# [DATASET EXCERPTS]

______

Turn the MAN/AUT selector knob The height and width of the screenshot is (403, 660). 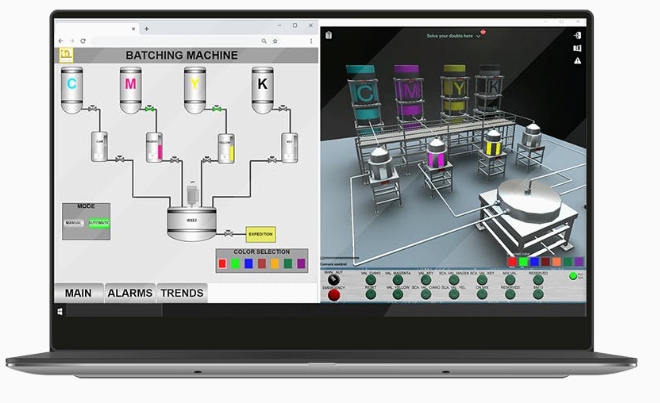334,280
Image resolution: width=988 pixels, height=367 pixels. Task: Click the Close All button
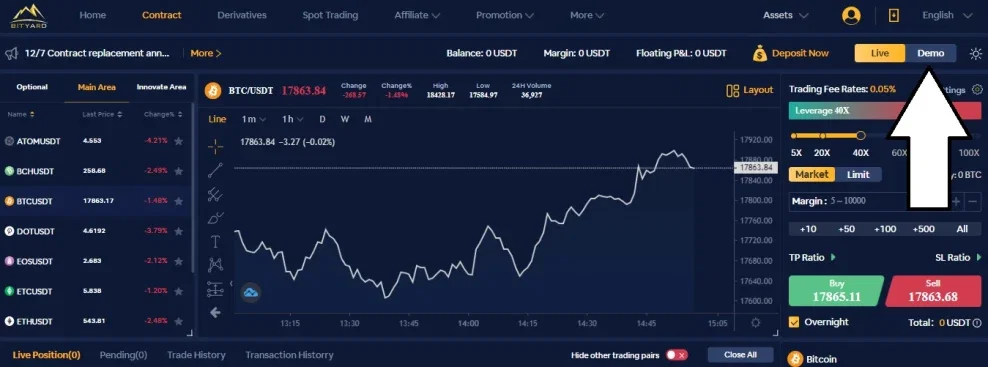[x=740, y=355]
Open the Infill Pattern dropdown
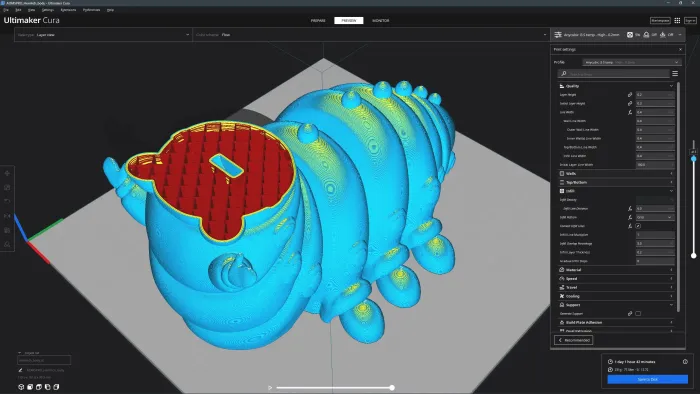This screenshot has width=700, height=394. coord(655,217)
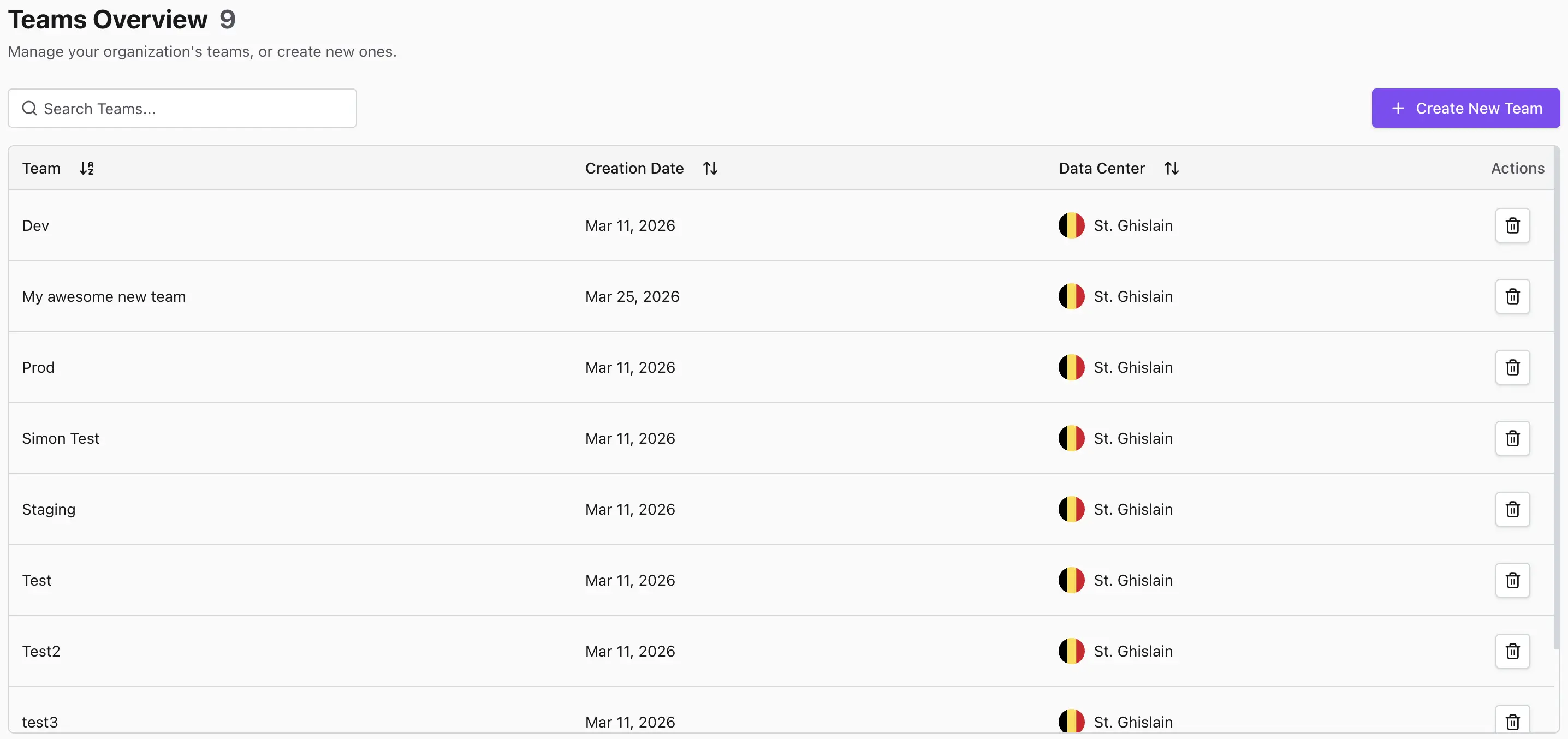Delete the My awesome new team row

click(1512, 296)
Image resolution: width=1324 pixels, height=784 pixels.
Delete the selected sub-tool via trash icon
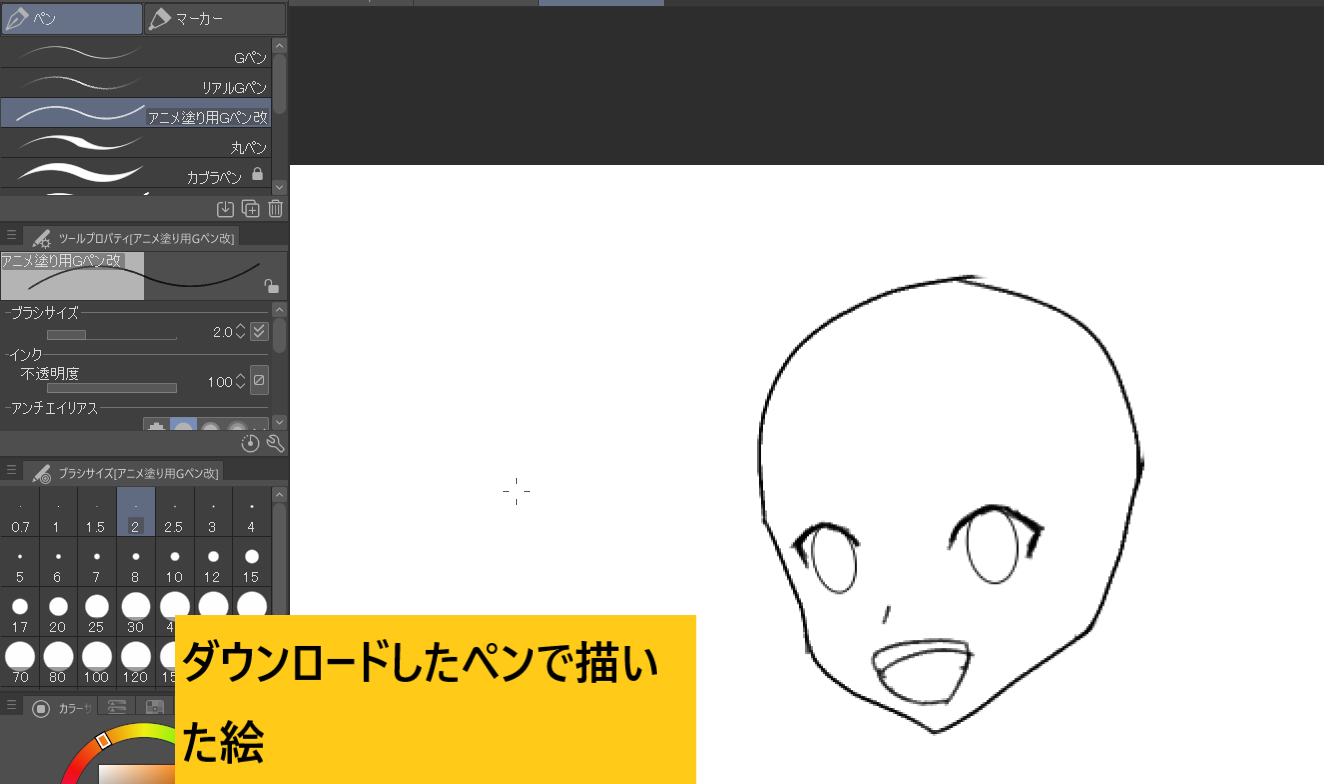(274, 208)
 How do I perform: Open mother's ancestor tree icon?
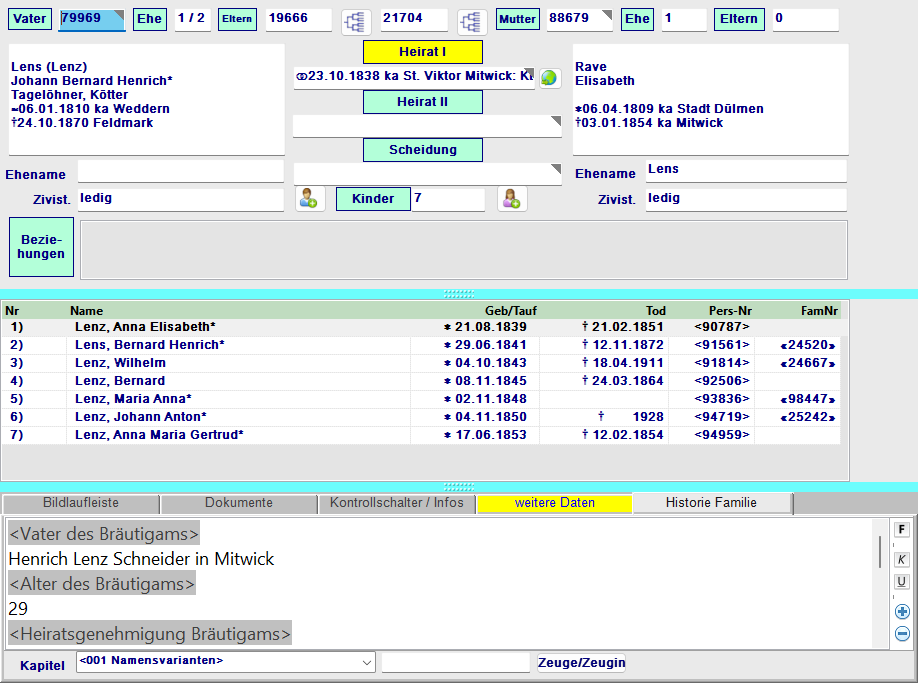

______

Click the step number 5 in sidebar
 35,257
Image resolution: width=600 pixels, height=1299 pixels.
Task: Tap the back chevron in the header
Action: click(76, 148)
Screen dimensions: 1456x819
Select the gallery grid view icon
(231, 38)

______

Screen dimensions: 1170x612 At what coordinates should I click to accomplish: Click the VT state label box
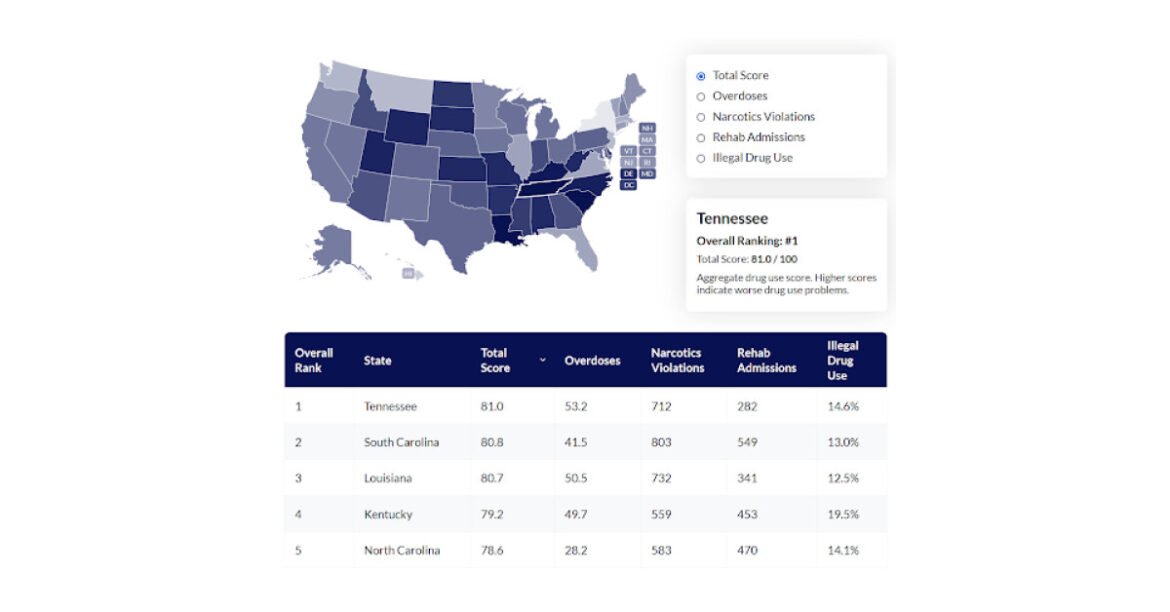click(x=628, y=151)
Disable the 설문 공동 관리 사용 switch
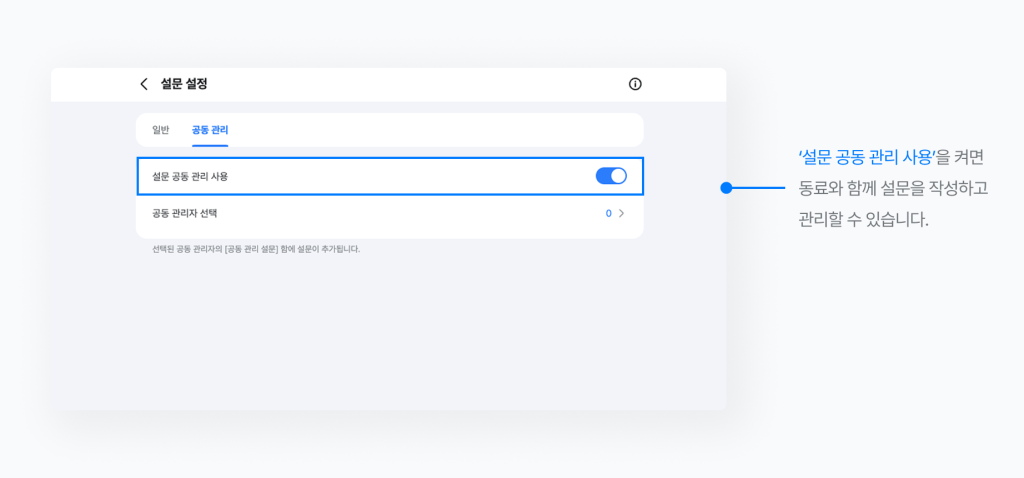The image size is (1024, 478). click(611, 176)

______

Scale the lines starting at the line containing "Image resolution: width=1324" and ending at the line containing "How do I perform: Open", and rewrite only those lines, requests included. Multiply every coordinate in the answers by 1.95, rounding to whole numbers with halves rounded up, and omit the pictures.

# [EXERCISE OUTPUT]
Image resolution: width=1324 pixels, height=784 pixels.
Delete the selected sub-tool via trash icon
(534, 406)
 How do I perform: Open mother's ancestor tree icon?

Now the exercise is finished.